A conjunção da demanda de alimentos, energia, bens de consumo e água para este
grande empreendimento humano requereu um grande controle sobre a água”, resume
Sandra Postel, diretora da organização norte-americana Global Water Policy
Project.
“Há muito pouca água no planeta azul”, constata Elias Fereres,
catedrático da Universidade de Córdoba que exerceu numerosos cargos
relacionados com a agricultura e a ecologia. Fereres refere-se a que, embora
70% da superfície da Terra esteja coberta de água, somente cerca de 1% é água
doce, além daquela presa como gelo nas calotas polares e geleiras. Sobre esse
1% não apenas repousa nossa principal fonte de vida, mas também o motor do
mundo desenvolvido. “A água tem tanto valor que não tem preço, e a chave do seu
uso está em obter o máximo aproveitamento sem aumentar as desigualdades
econômicas, sociais e ambientais”, sustenta o catedrático.
Onde residem essas desigualdades? “O avanço da população global e
do crescimento econômico ocorrido nos anos cinquenta deve-se em grande
parte à engenharia de água: barragens para reservatórios, canais para movê-la,
bombas para extraí-la do subsolo. Desde 1950, o número de barragens passou de 5
mil a 50 mil. Construíram-se uma média de duas por dia durante meio século. Na
maior parte do mundo, a água já não circula seguindo fisicamente o processo
natural, mas de acordo com a vontade do homem”, sublinha Postel.
No século passado, essas infraestruturas permitiram cobrir as
necessidades da agricultura – que consome 70% da água doce –, a indústria –
representa 20% – e o uso doméstico – os 10% restantes – em grande parte do
globo. Mas o aumento da demanda, devido em grande medida ao desenvolvimento dos
países emergentes, está rompendo um equilíbrio que já é muito precário.
“Prevê-se que em 2030 o mundo terá de confrontar-se com um déficit de 40% de
água em uma situação climática em que tudo continua igual”, alerta o último
informe da ONU sobre recursos hídricos.
Seu autor, Richard Connor, lamenta a “escassa importância” que os
governos outorgam à água, espalhando a ideia de que se trata de um bem comum
inesgotável. “É um serviço essencial para o crescimento, mas as pessoas não têm
essa percepção. Ao invés disso, veem a energia como fator econômico de primeira
ordem e inclusive geopolítico, para a segurança de um país, razão pela qual
recebe muito mais apoio. Relegar a água na ação política é um erro que, no
final, se paga caro e compromete o desenvolvimento”, argumenta.

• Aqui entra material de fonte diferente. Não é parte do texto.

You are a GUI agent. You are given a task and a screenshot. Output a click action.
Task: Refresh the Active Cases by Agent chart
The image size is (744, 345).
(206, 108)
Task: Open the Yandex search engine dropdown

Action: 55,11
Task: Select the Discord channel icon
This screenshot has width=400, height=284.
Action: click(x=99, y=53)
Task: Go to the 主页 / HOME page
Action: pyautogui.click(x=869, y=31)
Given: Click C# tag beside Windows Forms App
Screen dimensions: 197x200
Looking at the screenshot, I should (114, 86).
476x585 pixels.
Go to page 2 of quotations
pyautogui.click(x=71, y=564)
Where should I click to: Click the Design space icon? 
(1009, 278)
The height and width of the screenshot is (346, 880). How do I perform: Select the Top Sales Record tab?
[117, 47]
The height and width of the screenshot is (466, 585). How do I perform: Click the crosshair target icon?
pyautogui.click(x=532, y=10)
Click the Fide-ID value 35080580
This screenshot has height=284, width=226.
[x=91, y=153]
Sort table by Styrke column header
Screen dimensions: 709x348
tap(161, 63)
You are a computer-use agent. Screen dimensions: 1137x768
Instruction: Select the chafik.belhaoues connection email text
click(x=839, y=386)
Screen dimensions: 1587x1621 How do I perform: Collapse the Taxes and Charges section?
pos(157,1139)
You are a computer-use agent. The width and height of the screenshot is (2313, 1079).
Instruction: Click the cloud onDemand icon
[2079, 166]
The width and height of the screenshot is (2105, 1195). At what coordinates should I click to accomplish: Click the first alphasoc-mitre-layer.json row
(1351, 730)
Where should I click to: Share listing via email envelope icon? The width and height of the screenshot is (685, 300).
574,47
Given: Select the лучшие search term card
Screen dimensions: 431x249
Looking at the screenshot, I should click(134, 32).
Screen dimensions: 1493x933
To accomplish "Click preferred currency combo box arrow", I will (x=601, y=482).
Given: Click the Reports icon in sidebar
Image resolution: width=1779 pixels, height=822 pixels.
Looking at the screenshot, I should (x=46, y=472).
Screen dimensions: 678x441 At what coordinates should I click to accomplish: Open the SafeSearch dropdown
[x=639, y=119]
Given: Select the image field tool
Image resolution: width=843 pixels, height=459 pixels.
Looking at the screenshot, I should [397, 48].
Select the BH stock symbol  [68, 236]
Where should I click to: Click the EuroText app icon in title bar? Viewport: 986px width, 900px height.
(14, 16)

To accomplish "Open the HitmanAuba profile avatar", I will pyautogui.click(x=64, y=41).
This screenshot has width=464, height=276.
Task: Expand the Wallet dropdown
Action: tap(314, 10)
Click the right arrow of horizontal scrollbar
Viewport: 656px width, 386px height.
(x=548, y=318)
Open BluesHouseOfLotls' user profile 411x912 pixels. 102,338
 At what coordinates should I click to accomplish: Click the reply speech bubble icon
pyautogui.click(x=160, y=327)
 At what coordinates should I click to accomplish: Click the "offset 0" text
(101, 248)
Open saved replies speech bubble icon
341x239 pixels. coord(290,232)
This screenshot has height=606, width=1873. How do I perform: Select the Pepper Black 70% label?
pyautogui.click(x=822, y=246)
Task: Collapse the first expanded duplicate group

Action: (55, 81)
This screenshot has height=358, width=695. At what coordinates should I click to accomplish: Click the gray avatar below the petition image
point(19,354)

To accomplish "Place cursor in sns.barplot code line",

Os acontecimentos deram razão a aqueles cientistas que, como Postel, prenunciaram
que “a água será para o século XXI o que o petróleo foi para o XX”. Se o
chamado ouro negro é cobiçado – a ponto de provocar conflitos bélicos – isso se
deve a que suas reservas são finitas e não estão nas mãos de todos. O mesmo
sucede com a água doce, uma vez alcançado um volume de demanda superior a sua
capacidade de regeneração, o que se define como estresse hídrico.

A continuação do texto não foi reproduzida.